Range syntax is confusing

Asru · July 15, 2019, 10:20am

Regarding 0..256 as a range of numbers from 0 to 255.

That is an unfortunate choice of syntax. When used in casual discussion it is always wrong and will always need to be qualified or will always be just a little wrong. And it is increasing jargon / specialised use "oh its just how Rust defines ranges". Ouch. Not so fun times ahead if I start teaching Rust.

This forum software is painful: it is not clear which replies go with which comment. Another "ouch" moment. I feel like I'm walking across a grassy field covered in rakes left on the ground ready to slap me in the face any direction I move.

RustyYato · July 15, 2019, 10:25am

Do note that python’s range generator is the same, range(0, 256) is from 0 inclusive to 256 exclusive, same with C#'s ranges as well. So there is precedence in other languages. Rust slso provides the 0..=255 syntax which is included both bounds.

H2CO3 · July 16, 2019, 4:14am

It's not "casual" though. The ellipsis would be, maybe. But the actual Rust syntax, as well as the syntax used throughout Ralf Jung's blog post, is two dots.

Apart from this fact, basically every mainstream language defaults to half-open ranges, because its superior mathematical properties make it much more convenient and less error-prone to use than closed ranges. E.g. the length of begin..end is exactly end - begin as opposed to end - begin + 1 for a closed interval; splitting half-open intervals into two disjoint intervals in the middle is as easy as begin..mid and mid..end as opposed to having to manually add or subtract 1s at the appropriate places. This removes several opportunities for an off-by-one error to sneak in.

Please, let's not repaint the bike shed every few weeks.

Tom-Phinney · July 16, 2019, 4:19am

The motivation, of course, comes from the fact that traditional mathematical ranges are usually [1..N], but C and similar languages use zero-origin indexing. Rather than having to always write [0..N-1], Rust and other languages extend the .. syntax to permit explicit specification of both the inclusive lower bound and an exclusive upper bound. Rust takes this further by permitting elision of either or both bounds if they are the end of the range. Thus a vector slice with subscript range [0..vec.len() - 1] inclusive can be expressed in Rust as vec[0..vec.len()] or vec[..vec.len()] or vec[0..] or simply vec[..].

matklad · July 16, 2019, 7:31am

Anecdata: in Kotlin, 0 .. 10 actually means inclusive range, and that still confuses me from time to time. Additionally, the much more common exclusive range is spelled in a more verbose way, 0 until 10, and that is also annoying.

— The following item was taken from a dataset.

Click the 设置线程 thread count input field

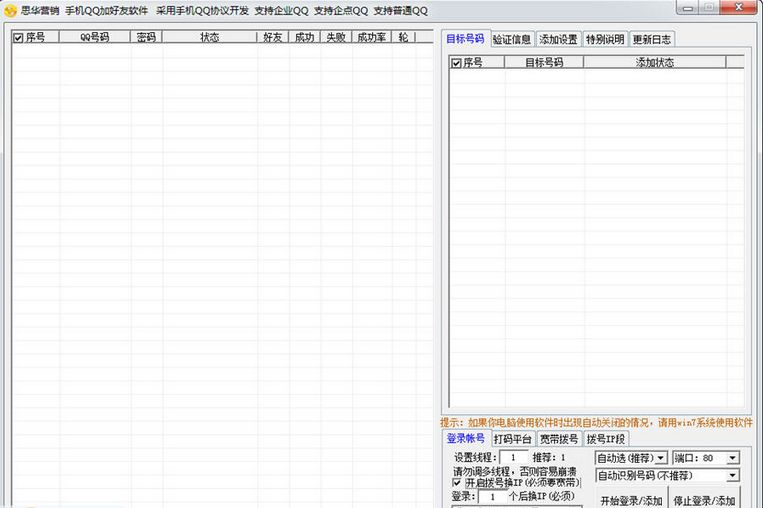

Note, however, that inclusive ranges are more general, than exclusive ones: 0u8..=255u8 exists, while 0u8..256u8 doesn’t.

gnzlbg · July 16, 2019, 11:21am

This is how Rust defines range syntax, and when I see it used in a Rust forum or a blog post about Rust I know what it does.

When someone uses this syntax in casual discussion and I don't know the context I ask. Chances are they are not talking about Rust, and then the whole point here is moot.

Ouch. Not so fun times ahead if I start teaching Rust.

How is teaching this hard? I've taught this, and I never had to explain anything beyond "a..b is a half-open range, and a..=b is a closed range". There is nothing to understand or debate here - this is just syntax, doesn't even deserve its own slide, at most a footnote the first time you use it. If someone wants to know why, you can point them at the RFCs, but that has never happened to me when teaching this. People just learn it, and move on to more important stuff.

CAD97 · July 16, 2019, 12:18pm

Minor note to those here: this potential confusion point is worsened by many software, including Discourse, as a literal low..high in the markdown post source renders as

low..high

with the full ellipses. And the three dots was used for inclusive range in Rust in patterns, and the Swift syntax is ... for closed, ..< for half open.

Context is important for interpreting range syntax. It doesn't help that English is ambiguous: working 9-5 is half open (you're done at five, not still working through all of five), a budget of $200-$300 is usually closed; I think the pattern is for discrete versus continuous measurement?

There's a reason that range syntax half open and off-by-one errors are such a huge deal in introductory coding classes. You have to choose one way or another, and it's a toss up which people will expect.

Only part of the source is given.